▸ STUDY QUESTIONS
1. In the column on veterans and Social Security, take the stretch from "Instead, what exists" through "the current level." and rename "Social Security fund" as "retirement trust fund" throughout it.
2. Explain in one to three sentences why the column on veterans and Social Security says the current level of Social Security taxes will not meet future demand for payments.
3. According to the column on veterans and Social Security, in what year do the Social Security trustees predict the fund paying retirement benefits will run dry?

▸ TEXT SEGMENT
= = = = = = =

Two groups of Americans that deserve and need the government’s attention are veterans, who have put their lives and their well-being on the line to defend their country, and the retirees who had some of their earnings taken through payroll deductions to provide for their future when they cannot or no longer work to support themselves.
Instead, what exists is a system of health care for veterans that is largely an embarrassing failure, that far too often sees veterans treated like second-class citizens, and a Social Security fund that is running out of money and will be unable to continue paying earned benefits at the current level.
Social Security is a government program whose purpose is to provide monthly income to Americans when they retire, cannot work, or reach a certain age by taxing the earnings of workers that are matched by their employers. Those taxes go into trust funds to provide benefits, and are invested to provide income that builds the trust funds.
The idea was to have a “pay as you go” system funded by workers of all ages and their employers that would produce more income than required to pay the benefits to the relatively few people who were receiving them. Together with the investment income, the system would be able to provide support payments for those collecting their earned rewards well into the future.
We now hear that Social Security taxes no longer produce enough money to cover benefit payments, and for the first time since 1982 the funds will have to be invaded in order to pay recipients their monthly allotment. The ratio of workers to retirees has fallen substantially in recent years, however. In 2000, for each retiree there were four workers. Last year that changed to 2.8 workers per retiree, and it is projected to fall further still, to 2.2 workers per retiree in 2035.
Changing circumstances cause the current level of taxes coming into the system to be insufficient to meet the future demand for payments to retirees. These include lackluster economic growth during the Obama years, inflation that raises the cost of living, as well as an aging population that increases the number of active recipients receiving benefits.
Social Security trustees predict that the fund paying disability benefits will run dry in 2032, and the fund paying retirement benefits will run dry in 2034. At that point, recipients could still receive payments from current tax receipts, but they would receive only 79 percent of the earned benefits they had been receiving.
Relative to the veterans situation, President Donald Trump signed legislation recently that will dramatically expand a program for veterans that lets them seek care from private doctors if they want to bypass the troubled VA system that frequently places them on waiting lists for weeks or months, and is known to sometimes provide less than acceptable care. The Veterans Choice Improvement Act removes barriers that Congress placed on a previous "choice" initiative, eliminating an expiration date that would have shut that program down in August.
Obviously, for those veterans who have substandard experiences from the Veterans Administration’s healthcare program, this will certainly give them an opportunity to get much better care.
This is a wonderful blessing for our deserving veterans, but what about those elderly retirees who had money taken from them and their employers for their future financial security, that now is in jeopardy because of action by the same government who required them to pay into the system?
Allen W. Smith, Ph.D., who spent 30 years as a professor of economics at Eastern Illinois University, quoted some members of Congress in a 2014 column on his Website about government shenanigans that depleted the trust funds. Oklahoma Republican Sen. Tom Coeburn said, on the Senate floor in 2011, “The money’s gone.” And then-House Speaker John Boehner, R-OH, told ABC’s This Week, “It’s not like there’s money in Social Security or Medicare. The government, over the past 30 years, has spent it all.”
So, the money taxed from workers and employers to fund payments to retirees is gone, thanks to our elected representatives in Congress, and the system can only continue paying benefits if payments are substantially reduced, or the government borrows money for that purpose.
That, of course, is not acceptable. Congress must now get off its collective backside and find $2.7 trillion to replace the misappropriated funds and restore Social Security’s financial stability. That will require making some difficult decisions about the funding of government programs.
Government has been off the rails for decades, pouring money into programs that are outside the parameters set forth by the U.S. Constitution.
A familiar Facebook meme says something to the effect of: “How is it that Social Security/Medicare is going broke, but welfare isn’t?”
Even if a welfare system that gives tax money to Americans is constitutional, it’s not okay to give money to those that deliberately aren’t trying to support themselves. Giving money to other countries while our own retired constituents can’t even collect money that they paid into the system is wrong at the highest levels.
This has gone on far too long. Congress needs to fix it.

= = = = = = =

▸ DATASET EXTRACT
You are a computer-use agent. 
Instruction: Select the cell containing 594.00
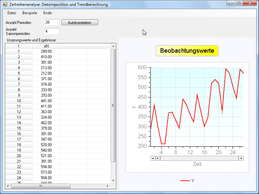point(46,167)
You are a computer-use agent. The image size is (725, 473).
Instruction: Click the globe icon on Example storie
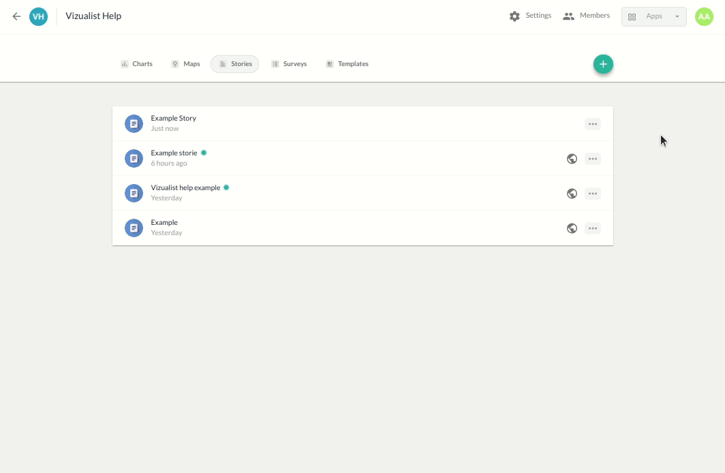572,159
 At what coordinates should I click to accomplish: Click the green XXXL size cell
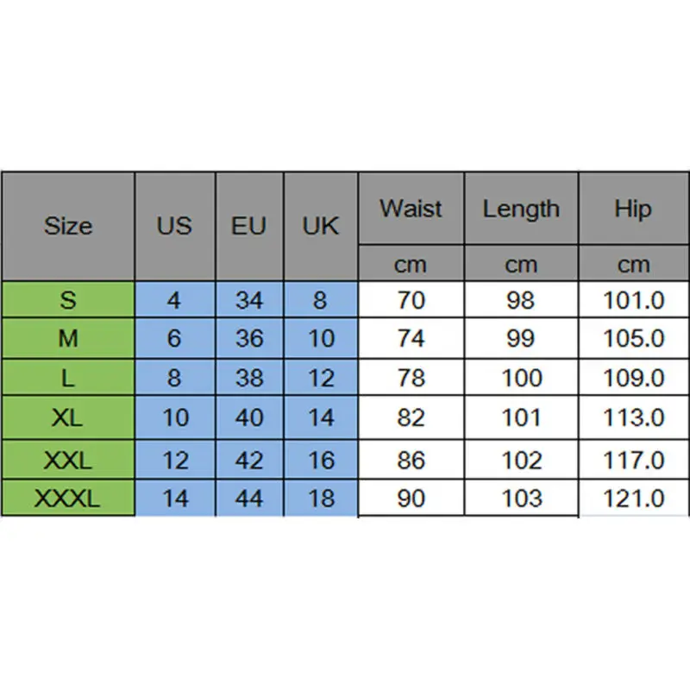coord(67,498)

= = = = = = =

▸ ANSWERS FOR THE TASKS
1.
Instead, what exists is a system of health care for veterans that is largely an embarrassing failure, that far too often sees veterans treated like second-class citizens, and a retirement trust fund that is running out of money and will be unable to continue paying earned benefits at the current level.

2. It says changing circumstances are to blame. These are lackluster economic growth during the Obama years, inflation that raises the cost of living, and an aging population that increases the number of active recipients.

3. 2034